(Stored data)
========================

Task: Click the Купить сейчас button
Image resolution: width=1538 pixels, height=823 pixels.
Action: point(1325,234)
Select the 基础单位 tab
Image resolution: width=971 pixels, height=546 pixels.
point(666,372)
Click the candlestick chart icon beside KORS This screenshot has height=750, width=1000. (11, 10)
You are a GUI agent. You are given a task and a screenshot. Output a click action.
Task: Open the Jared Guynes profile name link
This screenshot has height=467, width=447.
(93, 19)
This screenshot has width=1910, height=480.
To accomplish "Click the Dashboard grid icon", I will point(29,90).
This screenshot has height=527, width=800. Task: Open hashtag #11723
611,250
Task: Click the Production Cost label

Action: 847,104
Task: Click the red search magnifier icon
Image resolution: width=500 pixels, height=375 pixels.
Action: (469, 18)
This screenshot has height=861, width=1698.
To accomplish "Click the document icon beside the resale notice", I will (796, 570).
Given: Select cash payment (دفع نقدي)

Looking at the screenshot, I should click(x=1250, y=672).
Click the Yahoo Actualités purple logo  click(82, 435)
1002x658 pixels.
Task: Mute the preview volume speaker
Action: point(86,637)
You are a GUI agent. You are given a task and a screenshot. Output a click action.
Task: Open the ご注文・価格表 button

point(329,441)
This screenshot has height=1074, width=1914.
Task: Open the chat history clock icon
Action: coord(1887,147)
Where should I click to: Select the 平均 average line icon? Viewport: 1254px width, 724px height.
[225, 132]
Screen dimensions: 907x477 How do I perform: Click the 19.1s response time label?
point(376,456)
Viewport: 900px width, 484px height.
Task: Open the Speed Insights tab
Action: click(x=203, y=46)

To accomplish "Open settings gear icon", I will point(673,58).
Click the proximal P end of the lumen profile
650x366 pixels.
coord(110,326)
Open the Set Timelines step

========================

_REQUIREMENT_
In the records above, find each line with the word "will" and copy it out.

_RESULT OF THE EXERCISE_
To accomplish "Click the Dashboard grid icon", I will point(29,90).
To accomplish "Click the document icon beside the resale notice", I will (796, 570).
To accomplish "Open settings gear icon", I will point(673,58).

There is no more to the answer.